Reproduce, character for character, the rows below from the very first one through the line containing "pyautogui.click(x=489, y=14)".

* PROVIDED DATA *
** begin **

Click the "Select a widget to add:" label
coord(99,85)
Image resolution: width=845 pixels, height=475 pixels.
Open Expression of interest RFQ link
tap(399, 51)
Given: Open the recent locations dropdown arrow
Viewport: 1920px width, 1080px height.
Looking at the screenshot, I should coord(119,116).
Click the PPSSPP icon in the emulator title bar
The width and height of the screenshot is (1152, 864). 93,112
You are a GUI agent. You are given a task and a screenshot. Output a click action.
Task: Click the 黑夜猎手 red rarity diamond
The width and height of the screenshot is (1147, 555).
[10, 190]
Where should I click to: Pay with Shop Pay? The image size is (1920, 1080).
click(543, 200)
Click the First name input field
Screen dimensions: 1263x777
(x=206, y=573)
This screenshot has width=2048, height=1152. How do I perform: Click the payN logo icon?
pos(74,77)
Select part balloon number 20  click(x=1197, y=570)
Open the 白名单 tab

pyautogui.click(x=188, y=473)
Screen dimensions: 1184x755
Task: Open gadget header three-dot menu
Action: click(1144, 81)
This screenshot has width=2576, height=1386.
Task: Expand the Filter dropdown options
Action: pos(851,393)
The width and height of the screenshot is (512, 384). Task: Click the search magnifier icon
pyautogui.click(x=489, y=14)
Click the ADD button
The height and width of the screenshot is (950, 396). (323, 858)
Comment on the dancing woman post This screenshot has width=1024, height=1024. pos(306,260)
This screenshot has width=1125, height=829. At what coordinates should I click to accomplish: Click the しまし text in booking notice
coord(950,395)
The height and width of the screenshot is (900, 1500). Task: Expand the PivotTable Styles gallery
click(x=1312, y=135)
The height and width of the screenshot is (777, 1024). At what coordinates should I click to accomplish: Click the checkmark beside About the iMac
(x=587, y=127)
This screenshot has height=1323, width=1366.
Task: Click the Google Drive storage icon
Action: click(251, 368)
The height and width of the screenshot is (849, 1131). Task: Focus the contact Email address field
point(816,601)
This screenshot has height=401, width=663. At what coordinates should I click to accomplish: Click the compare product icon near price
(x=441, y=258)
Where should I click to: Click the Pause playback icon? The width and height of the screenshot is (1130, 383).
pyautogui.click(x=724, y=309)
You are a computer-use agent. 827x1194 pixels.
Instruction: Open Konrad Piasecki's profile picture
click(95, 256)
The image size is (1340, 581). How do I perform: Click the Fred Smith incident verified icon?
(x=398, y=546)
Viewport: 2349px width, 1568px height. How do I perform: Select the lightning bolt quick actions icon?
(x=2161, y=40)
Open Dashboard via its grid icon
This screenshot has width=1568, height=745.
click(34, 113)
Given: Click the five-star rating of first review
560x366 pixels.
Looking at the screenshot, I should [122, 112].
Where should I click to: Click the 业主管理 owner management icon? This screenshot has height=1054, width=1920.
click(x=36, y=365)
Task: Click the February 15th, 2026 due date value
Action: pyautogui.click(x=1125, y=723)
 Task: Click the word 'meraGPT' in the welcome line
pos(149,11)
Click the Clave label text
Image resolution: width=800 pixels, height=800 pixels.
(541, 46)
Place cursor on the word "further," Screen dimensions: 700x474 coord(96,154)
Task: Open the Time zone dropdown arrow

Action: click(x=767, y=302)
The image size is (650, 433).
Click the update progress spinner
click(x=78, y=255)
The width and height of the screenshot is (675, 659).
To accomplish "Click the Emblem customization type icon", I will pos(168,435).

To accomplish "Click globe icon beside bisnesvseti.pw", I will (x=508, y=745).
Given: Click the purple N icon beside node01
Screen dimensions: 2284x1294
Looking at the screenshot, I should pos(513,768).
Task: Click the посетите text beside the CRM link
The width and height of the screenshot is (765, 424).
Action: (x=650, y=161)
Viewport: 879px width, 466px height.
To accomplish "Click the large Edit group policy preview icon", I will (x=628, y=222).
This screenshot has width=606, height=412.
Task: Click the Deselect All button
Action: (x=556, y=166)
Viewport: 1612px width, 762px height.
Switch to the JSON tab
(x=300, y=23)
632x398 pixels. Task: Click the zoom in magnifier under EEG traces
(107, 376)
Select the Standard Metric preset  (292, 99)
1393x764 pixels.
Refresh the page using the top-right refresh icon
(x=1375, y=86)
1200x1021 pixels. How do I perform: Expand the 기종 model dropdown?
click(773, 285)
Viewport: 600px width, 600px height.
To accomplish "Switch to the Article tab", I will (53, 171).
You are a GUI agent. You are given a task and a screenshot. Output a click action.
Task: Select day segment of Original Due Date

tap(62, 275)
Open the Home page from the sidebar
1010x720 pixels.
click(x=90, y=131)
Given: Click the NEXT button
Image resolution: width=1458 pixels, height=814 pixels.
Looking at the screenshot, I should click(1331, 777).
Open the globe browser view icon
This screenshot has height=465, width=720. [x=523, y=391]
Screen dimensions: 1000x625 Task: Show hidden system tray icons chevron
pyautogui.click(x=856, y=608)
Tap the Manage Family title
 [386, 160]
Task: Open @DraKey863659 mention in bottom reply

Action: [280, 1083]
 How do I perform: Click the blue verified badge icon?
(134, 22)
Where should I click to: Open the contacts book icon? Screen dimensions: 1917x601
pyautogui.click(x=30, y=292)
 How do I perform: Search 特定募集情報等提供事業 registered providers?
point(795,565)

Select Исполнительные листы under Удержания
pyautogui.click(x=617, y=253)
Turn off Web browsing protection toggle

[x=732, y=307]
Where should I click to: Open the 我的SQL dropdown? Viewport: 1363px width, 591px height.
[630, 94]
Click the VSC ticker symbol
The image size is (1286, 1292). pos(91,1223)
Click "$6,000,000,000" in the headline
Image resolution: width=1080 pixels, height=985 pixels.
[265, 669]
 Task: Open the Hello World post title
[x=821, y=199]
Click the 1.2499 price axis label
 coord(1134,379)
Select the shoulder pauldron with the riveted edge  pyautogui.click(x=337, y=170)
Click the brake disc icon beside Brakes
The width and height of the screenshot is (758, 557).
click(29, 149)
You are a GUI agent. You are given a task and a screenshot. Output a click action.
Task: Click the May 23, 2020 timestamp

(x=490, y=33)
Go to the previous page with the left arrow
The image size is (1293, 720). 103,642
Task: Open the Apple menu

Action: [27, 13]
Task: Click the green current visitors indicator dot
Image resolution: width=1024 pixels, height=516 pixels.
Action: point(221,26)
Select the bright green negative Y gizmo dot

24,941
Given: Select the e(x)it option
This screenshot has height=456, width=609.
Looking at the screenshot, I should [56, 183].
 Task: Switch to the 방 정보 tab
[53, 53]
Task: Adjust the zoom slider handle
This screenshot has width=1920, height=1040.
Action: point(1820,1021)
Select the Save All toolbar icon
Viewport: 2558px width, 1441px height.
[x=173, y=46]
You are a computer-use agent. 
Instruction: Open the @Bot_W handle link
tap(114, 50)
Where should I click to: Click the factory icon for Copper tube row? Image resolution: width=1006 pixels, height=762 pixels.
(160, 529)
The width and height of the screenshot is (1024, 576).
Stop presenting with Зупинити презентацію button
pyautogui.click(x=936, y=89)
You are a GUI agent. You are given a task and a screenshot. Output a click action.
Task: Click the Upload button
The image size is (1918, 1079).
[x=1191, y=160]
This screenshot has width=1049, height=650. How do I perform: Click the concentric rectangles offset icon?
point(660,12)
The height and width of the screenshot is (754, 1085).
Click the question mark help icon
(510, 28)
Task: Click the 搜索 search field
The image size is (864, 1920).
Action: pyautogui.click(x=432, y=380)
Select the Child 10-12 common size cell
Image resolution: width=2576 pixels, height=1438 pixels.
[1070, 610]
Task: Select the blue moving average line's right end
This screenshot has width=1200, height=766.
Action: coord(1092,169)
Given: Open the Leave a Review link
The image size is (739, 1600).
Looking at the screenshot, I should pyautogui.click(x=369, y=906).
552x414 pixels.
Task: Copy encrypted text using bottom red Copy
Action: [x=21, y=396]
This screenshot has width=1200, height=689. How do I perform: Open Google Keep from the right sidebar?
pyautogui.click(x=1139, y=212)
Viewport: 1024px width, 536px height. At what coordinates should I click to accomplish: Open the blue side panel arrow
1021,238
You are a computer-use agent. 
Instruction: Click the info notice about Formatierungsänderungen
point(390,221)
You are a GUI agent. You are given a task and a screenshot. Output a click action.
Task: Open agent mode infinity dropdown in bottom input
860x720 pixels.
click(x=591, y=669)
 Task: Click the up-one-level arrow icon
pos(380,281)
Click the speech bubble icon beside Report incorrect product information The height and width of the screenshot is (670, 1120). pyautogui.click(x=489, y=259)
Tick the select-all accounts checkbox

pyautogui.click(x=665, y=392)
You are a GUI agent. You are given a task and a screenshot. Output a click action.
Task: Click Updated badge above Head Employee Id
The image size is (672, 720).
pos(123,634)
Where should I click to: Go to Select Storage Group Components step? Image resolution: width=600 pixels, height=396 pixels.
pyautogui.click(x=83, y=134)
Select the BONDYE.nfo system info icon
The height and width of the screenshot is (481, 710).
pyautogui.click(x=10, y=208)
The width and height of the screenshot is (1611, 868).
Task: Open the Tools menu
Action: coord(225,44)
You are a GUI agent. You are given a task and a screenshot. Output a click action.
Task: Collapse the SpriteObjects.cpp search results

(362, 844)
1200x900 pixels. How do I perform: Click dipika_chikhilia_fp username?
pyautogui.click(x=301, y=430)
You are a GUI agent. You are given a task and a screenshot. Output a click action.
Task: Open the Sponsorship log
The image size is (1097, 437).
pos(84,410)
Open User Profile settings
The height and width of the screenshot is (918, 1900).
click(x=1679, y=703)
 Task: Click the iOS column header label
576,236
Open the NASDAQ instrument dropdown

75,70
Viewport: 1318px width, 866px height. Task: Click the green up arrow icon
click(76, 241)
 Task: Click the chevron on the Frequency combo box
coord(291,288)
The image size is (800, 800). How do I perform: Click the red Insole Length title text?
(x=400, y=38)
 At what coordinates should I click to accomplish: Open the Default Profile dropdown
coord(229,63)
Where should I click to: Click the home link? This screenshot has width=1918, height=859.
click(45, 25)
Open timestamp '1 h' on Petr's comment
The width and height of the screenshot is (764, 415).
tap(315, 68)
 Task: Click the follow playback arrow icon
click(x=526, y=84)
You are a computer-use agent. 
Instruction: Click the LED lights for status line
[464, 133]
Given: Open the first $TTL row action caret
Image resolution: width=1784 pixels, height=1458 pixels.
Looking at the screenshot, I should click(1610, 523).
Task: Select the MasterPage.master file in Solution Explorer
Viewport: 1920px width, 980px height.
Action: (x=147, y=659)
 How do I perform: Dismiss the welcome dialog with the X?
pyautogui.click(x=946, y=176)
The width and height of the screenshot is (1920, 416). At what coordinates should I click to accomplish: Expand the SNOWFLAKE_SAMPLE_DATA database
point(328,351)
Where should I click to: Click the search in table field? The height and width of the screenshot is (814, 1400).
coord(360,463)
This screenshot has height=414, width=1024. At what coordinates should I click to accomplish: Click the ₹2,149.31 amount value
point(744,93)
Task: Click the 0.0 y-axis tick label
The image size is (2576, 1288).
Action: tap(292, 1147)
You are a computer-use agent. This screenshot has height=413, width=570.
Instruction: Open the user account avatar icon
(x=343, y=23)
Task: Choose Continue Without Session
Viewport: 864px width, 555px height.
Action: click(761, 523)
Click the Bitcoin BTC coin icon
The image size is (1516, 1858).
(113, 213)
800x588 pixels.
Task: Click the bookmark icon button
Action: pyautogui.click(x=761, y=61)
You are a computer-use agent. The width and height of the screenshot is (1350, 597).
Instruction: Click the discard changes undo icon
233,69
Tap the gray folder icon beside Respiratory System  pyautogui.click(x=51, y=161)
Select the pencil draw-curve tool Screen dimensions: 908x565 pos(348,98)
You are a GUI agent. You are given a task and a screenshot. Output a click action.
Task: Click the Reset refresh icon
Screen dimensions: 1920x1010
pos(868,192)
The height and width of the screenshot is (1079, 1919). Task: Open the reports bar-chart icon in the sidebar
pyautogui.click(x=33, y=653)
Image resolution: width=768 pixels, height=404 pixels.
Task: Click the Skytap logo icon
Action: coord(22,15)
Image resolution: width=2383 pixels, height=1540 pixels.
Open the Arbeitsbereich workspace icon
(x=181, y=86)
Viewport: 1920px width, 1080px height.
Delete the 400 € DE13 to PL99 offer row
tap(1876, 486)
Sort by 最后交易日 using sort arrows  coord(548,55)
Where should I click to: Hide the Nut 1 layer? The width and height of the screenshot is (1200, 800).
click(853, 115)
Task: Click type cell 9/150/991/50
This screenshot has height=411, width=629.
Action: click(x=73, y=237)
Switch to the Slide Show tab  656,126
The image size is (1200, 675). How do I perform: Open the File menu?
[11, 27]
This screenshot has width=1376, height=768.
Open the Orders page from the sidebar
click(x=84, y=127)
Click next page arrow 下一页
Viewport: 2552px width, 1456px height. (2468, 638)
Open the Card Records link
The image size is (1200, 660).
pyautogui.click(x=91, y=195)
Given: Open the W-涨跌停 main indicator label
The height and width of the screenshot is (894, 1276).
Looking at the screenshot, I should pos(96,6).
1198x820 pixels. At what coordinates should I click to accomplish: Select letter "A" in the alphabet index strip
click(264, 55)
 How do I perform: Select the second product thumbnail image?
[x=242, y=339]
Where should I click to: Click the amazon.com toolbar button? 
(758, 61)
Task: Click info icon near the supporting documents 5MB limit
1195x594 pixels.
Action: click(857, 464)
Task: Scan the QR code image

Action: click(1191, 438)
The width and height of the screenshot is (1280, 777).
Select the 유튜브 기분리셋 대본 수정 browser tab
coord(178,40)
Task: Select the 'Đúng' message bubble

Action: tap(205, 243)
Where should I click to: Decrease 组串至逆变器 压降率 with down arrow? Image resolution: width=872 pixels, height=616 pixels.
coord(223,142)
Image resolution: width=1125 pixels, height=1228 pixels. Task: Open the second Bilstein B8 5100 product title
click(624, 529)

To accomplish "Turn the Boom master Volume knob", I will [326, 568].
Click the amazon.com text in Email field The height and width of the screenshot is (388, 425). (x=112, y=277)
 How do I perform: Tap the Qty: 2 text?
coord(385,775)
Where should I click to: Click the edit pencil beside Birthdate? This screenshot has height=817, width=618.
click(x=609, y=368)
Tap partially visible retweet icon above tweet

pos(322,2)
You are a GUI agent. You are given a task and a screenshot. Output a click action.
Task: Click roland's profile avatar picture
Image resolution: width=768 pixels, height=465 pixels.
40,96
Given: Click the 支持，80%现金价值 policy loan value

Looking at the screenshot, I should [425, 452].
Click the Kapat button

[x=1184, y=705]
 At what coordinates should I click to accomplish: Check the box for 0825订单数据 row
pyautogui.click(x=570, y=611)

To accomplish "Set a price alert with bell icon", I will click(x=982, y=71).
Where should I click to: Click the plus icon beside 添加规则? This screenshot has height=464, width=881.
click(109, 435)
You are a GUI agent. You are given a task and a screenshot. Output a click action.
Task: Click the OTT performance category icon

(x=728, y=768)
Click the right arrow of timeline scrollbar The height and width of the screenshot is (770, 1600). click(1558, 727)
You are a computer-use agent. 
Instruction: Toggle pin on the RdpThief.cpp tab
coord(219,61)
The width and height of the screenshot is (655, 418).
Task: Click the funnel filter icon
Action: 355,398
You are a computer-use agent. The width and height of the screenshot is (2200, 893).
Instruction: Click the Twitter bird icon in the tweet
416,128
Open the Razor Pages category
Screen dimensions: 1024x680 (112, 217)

** end **

* RESPONSE TO THE TASK *
Click the "Select a widget to add:" label
coord(99,85)
Image resolution: width=845 pixels, height=475 pixels.
Open Expression of interest RFQ link
tap(399, 51)
Given: Open the recent locations dropdown arrow
Viewport: 1920px width, 1080px height.
Looking at the screenshot, I should coord(119,116).
Click the PPSSPP icon in the emulator title bar
The width and height of the screenshot is (1152, 864). 93,112
You are a GUI agent. You are given a task and a screenshot. Output a click action.
Task: Click the 黑夜猎手 red rarity diamond
The width and height of the screenshot is (1147, 555).
[10, 190]
Where should I click to: Pay with Shop Pay? The image size is (1920, 1080).
click(543, 200)
Click the First name input field
Screen dimensions: 1263x777
(x=206, y=573)
This screenshot has width=2048, height=1152. How do I perform: Click the payN logo icon?
pos(74,77)
Select part balloon number 20  click(x=1197, y=570)
Open the 白名单 tab

pyautogui.click(x=188, y=473)
Screen dimensions: 1184x755
Task: Open gadget header three-dot menu
Action: click(1144, 81)
This screenshot has width=2576, height=1386.
Task: Expand the Filter dropdown options
Action: pos(851,393)
The width and height of the screenshot is (512, 384). Task: Click the search magnifier icon
pyautogui.click(x=489, y=14)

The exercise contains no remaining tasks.